Hacker News new | past | comments | ask | show | jobs | submit login
A programmer’s guide to big data: tools to know (gigaom.com)
79 points by mwetzler on Dec 18, 2012 | hide | past | favorite | 29 comments



Here's another list, sans product hype:

Unix command-line tools like awk and grep. Set operation commands are essential too (http://www.catonmat.net/blog/set-operations-in-unix-shell/)

Ruby/Python/Perl for more complex massaging and wrangling

Excel (yes, really) for quick stats and graphs, great 1st step in understanding what you have

D3.js for visualization

I've used R in the past, but I found I was trying to squeeze data into R models. D3 is pretty hard to grasp initially (I'm very much still learning) but I'm finding that it's helping me think through how to visualize the data I have, rather than just forcing it into one of a few standard charts.


This isn't big data at all. This is stuff you'd use AFTER you've processed your big data & obtained a reduced dataset result that was small data, of the order of a few hundred MB. To process said big data in the first place, of the order of a few PB, typically you are going to use hdfs & at a programmatic level, an api like cascading or better yet, scalding, so you end up needing only that last item D3.js , with everything else existing as scalding source.


This is where "Big Data" becomes about as useful as a penis measuring contest. The vast majority of business data analysis happens at MS Excel levels of data. I have done analysis on several GBs of data using R, and those data-sets are easily the 99th percentile of data size in my field. For datasets that are bigger than that, SQL is still pretty damn good. And when you get to the point where SQL starts to break down in usefulness, you are at a level where you can start sampling and still get perfectly usable results in almost all use cases.

In my experience, "Big Data" is a misnomer. What it really means is fast data. You have a repeatable calculation to perform on datasets that are perfectly fine chugging away on an Oracle cluster for 3 hours, but you want it done in 20 minutes. That is what Big Data is really used for. Anything else is just marketing hype.

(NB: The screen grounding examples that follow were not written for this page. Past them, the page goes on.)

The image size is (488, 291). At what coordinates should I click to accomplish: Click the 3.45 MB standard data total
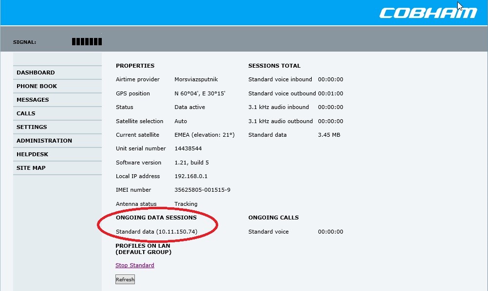click(329, 135)
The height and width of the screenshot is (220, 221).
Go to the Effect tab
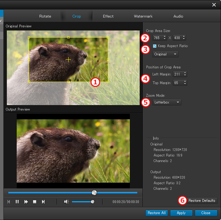tap(108, 16)
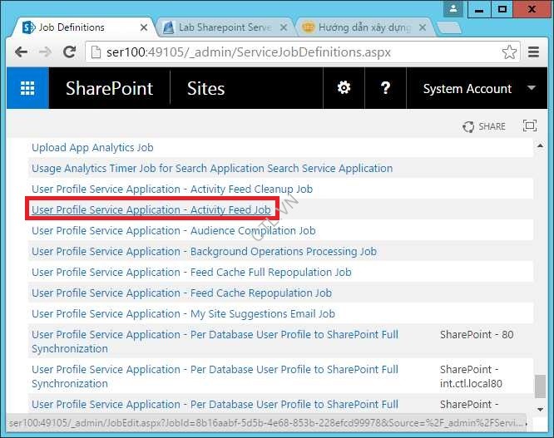Bookmark this page with the star icon

(509, 52)
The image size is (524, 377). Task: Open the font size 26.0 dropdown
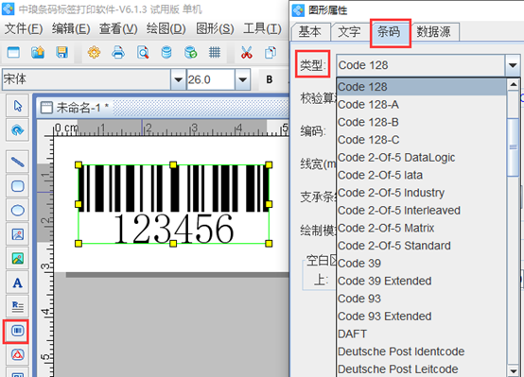click(x=242, y=79)
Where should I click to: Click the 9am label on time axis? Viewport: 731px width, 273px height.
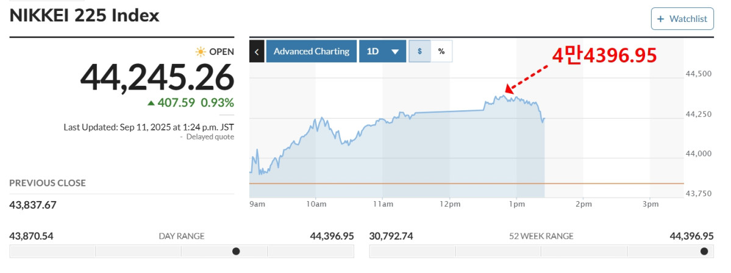257,205
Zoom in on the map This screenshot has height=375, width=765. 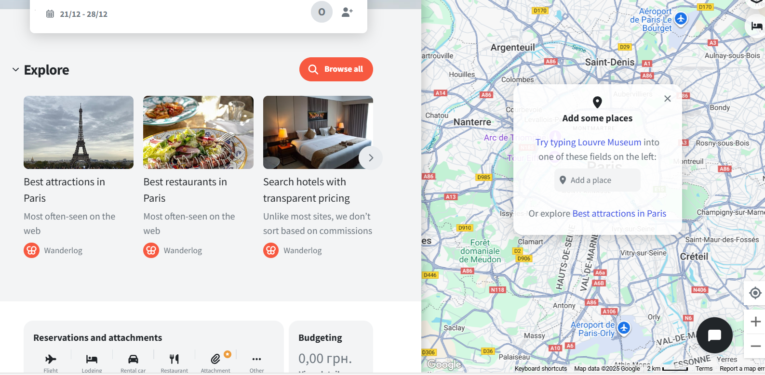coord(755,322)
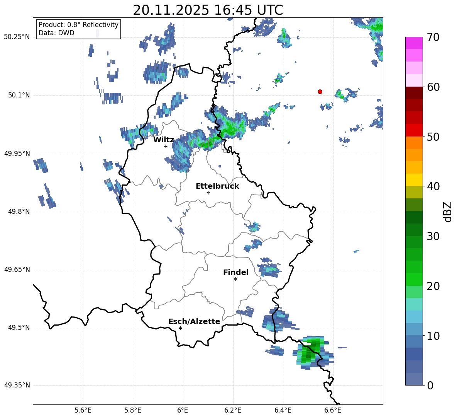This screenshot has width=457, height=418.
Task: Click the 49.35°N latitude tick label
Action: click(17, 385)
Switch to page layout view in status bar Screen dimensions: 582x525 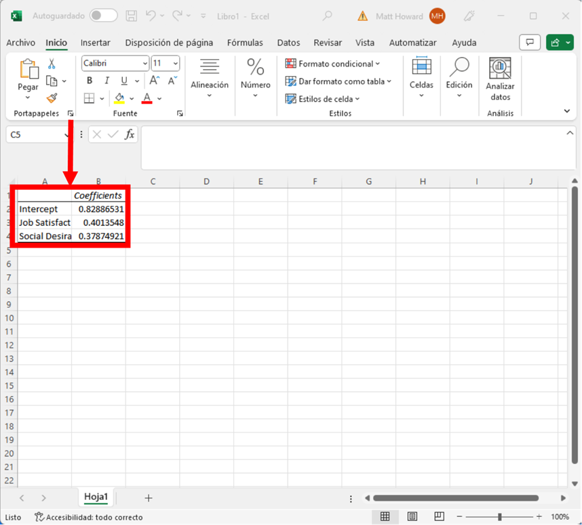[x=412, y=517]
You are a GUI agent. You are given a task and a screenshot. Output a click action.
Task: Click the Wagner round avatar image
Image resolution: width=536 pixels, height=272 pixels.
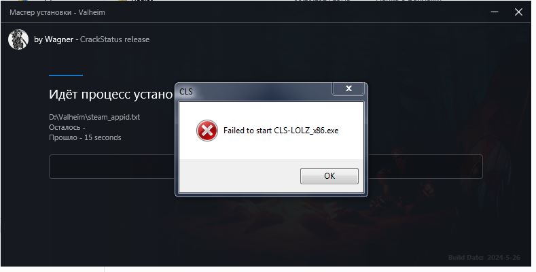(18, 39)
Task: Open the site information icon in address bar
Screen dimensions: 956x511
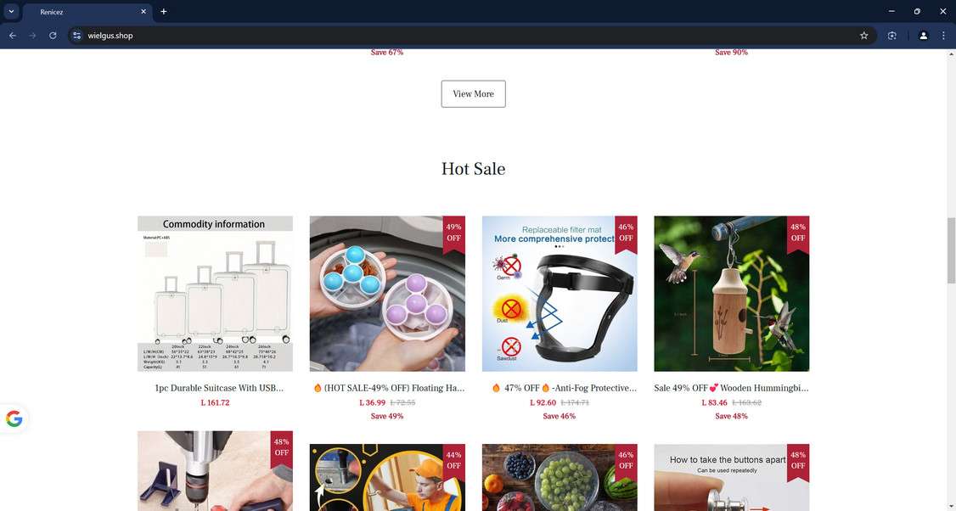Action: pyautogui.click(x=76, y=36)
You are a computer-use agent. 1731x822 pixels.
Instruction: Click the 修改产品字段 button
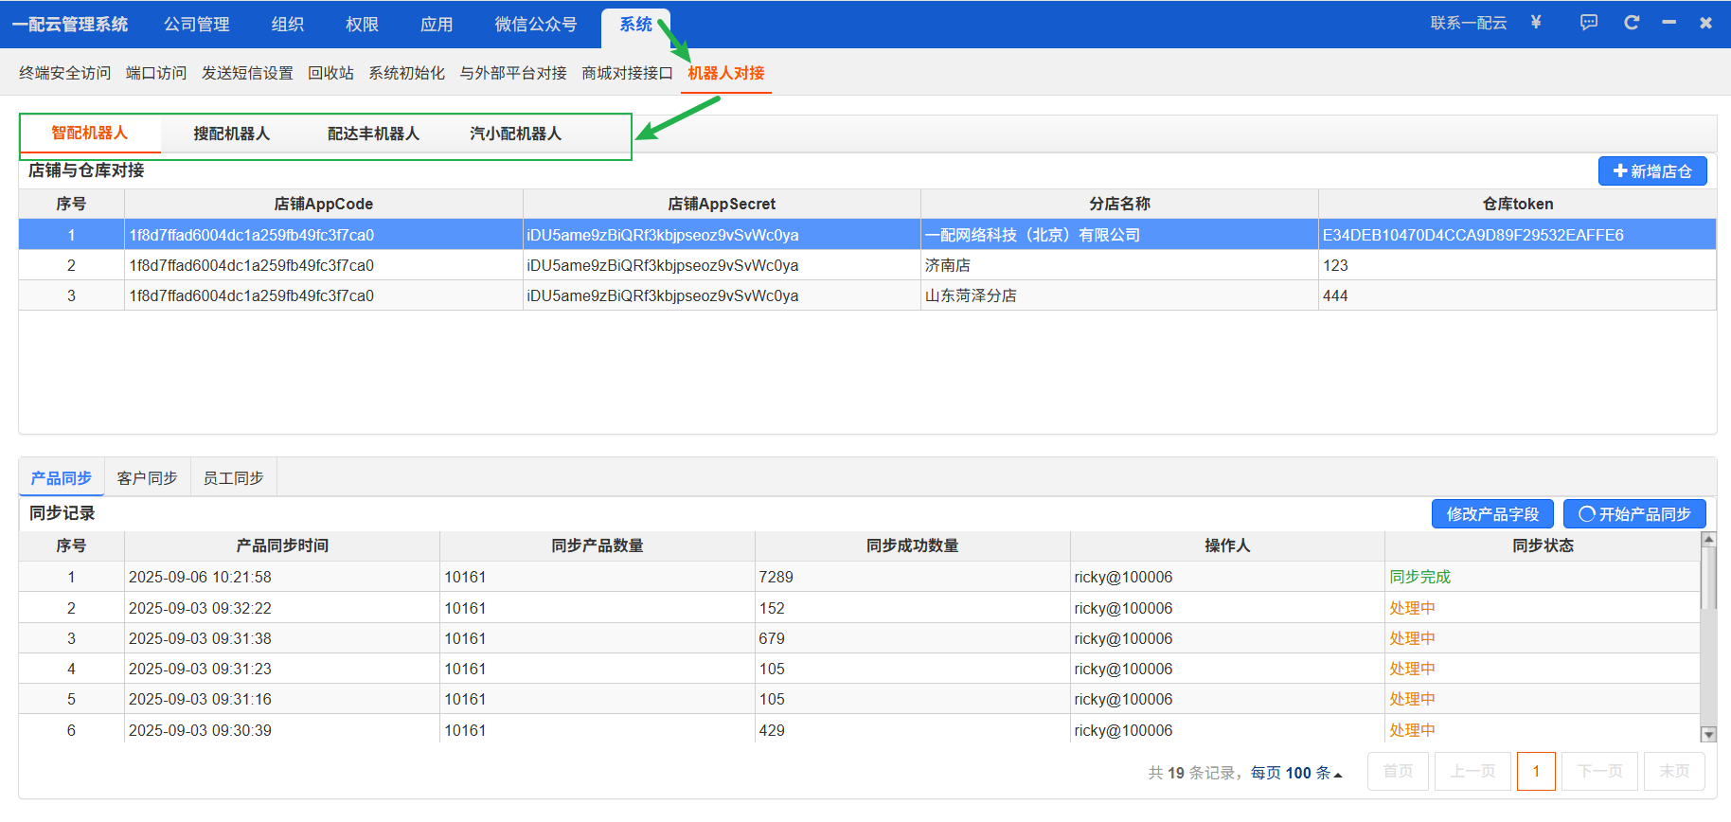[1492, 514]
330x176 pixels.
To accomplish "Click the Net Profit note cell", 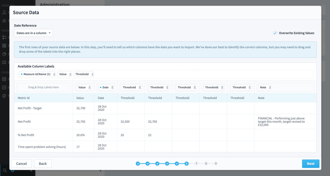I will click(x=285, y=121).
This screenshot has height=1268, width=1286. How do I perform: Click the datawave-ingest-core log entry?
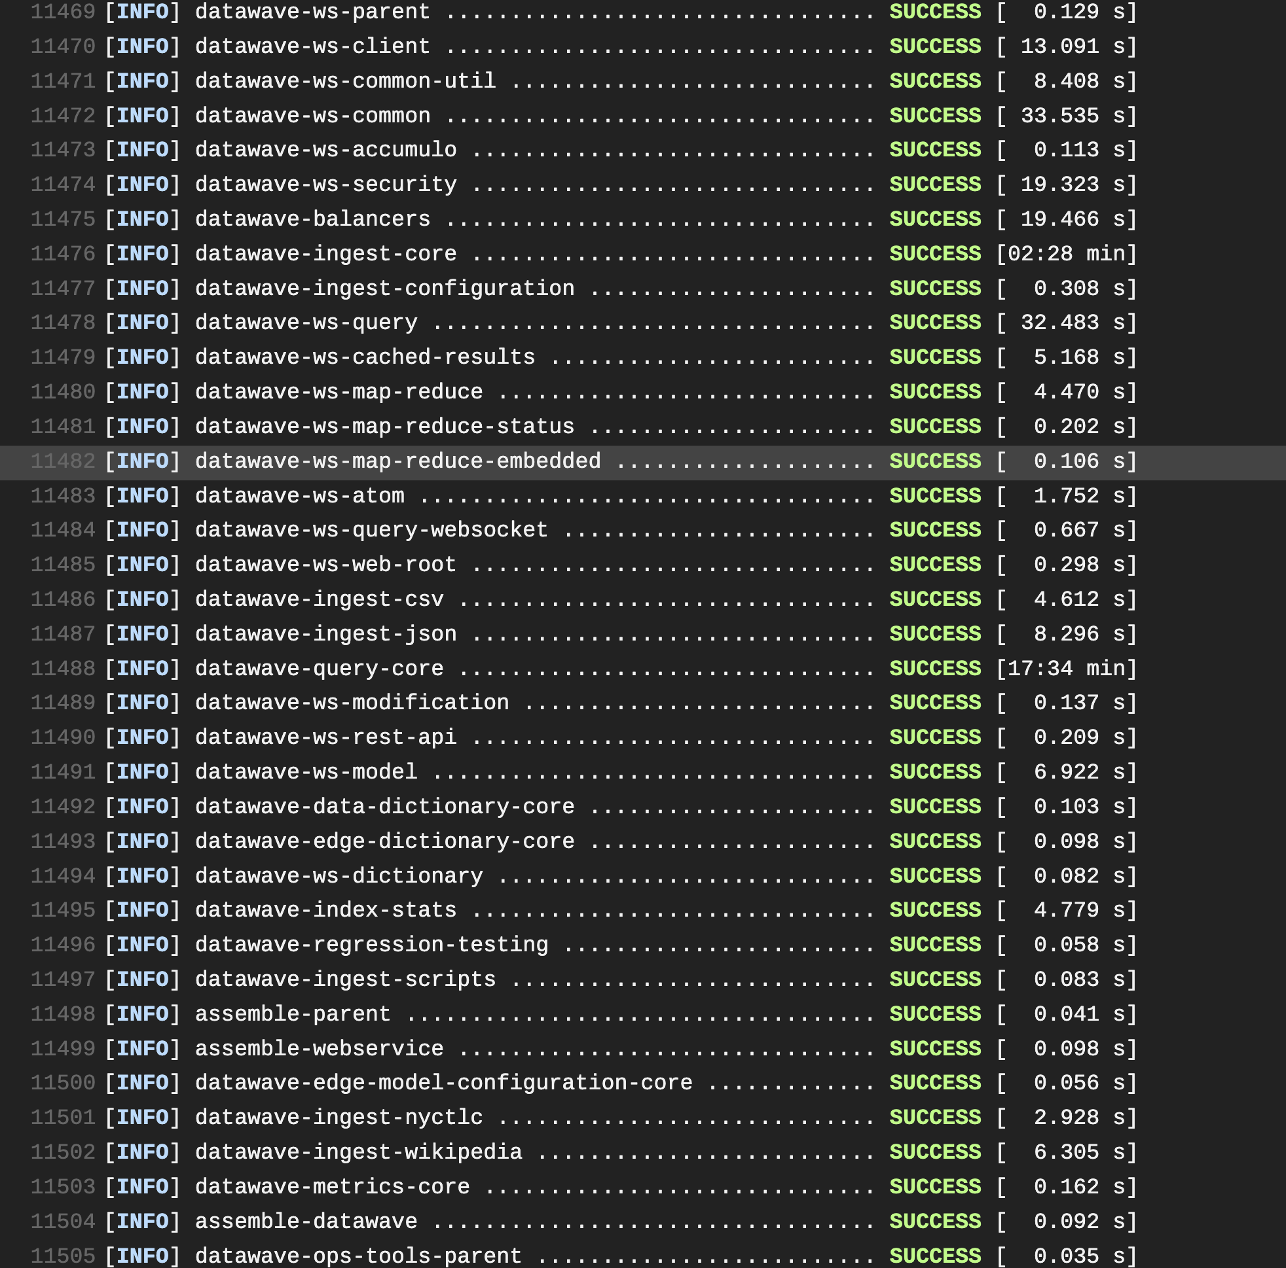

Some of the tools in the article are enabling businesses to capture new types of data by making data collection & analysis cheaper and easier. For example, user interactions in an app. User interactions can happen hundreds of times per session, across thousands of devices.

Most businesses don't have to deal with those data sets, because they haven't had the opportunity to record that level of detail yet.

I think one of the most exciting things about "Big Data" (ugh, so buzzy) is that there are so many new opportunities for data gathering and analysis. Now that data storage is so much cheaper, we can record more stuff.

Full disclosure, I work at one of the companies in the list (Keen IO). We didn't know the article was coming out; not sure how they came up with the list or where they got the content (the description of what we do is a bit outdated).


No. Big data has a formal definition, but one that most people ignore:

When the size of the data becomes part of the problem.

(An O'Reilly author said this once, I forget his name.)

For example, physicists in the 80's who had 10s of MBs of data had a big data problem.

Nowadays, this typically means out-of-core data sets.


That definition is but one of many supposed formal definitions. And it isn't a particularly good one, because then "Big Data" becomes a definition that can only be quantified on a person-level of granularity. According to the guy with the Marketing degree from Ho-Hum College, anything bigger than can fit in an Excel spreadsheet is "Big Data". Switch to Doug Cutting, and "Big Data" is in the hundreds of Petabytes.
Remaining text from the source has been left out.